▶ _TASK OBJECTIVE_
Render everything from the line containing "615x469 pixels." down to and including the line containing "pos(377,333)" as a Markdown table with the columns Row and Entry. Number the rows, skip blank lines, and leave the pictures out.
━━━ INFORMATION GIVEN
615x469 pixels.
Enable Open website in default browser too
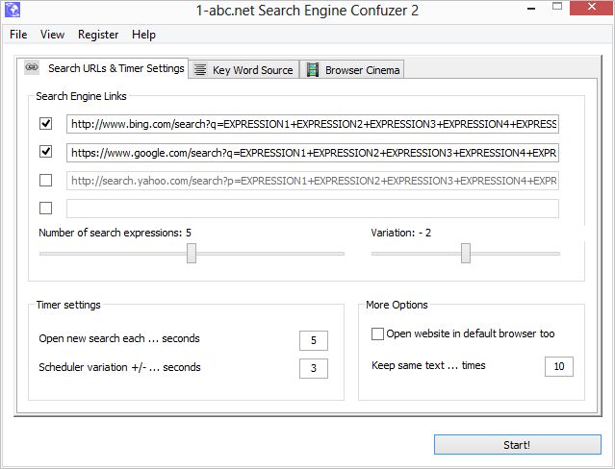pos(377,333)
━━━━━━
━━━ INFORMATION GIVEN
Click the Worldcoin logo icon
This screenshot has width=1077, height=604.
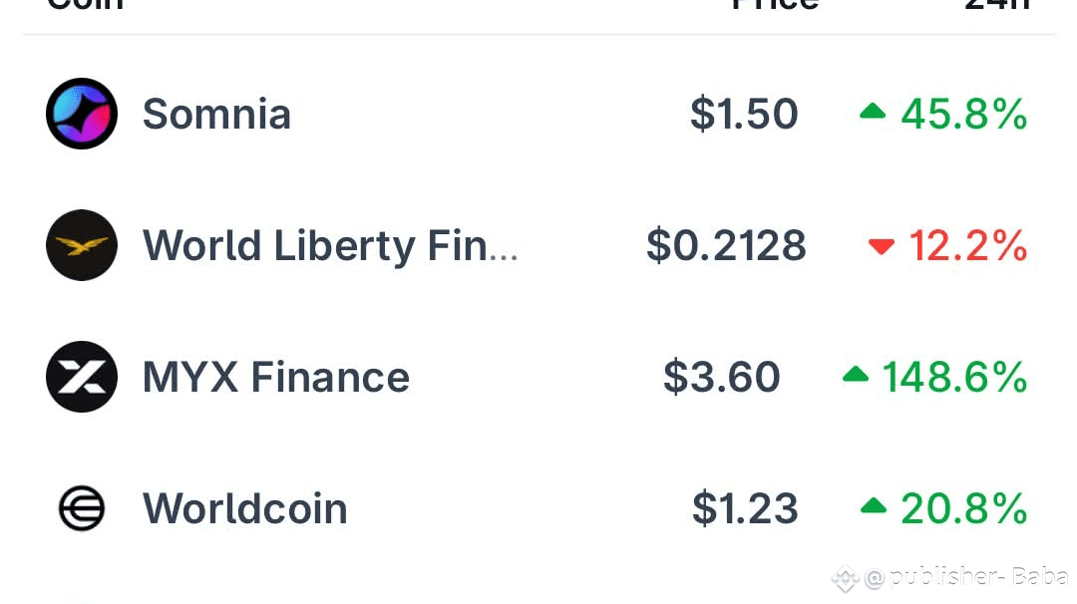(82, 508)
━━━━━━
▶ _WRITTEN SOLUTION_
| Row | Entry |
|---|---|
| 1 | 615x469 pixels. |
| 2 | Enable Open website in default browser too |
| 3 | pos(377,333) |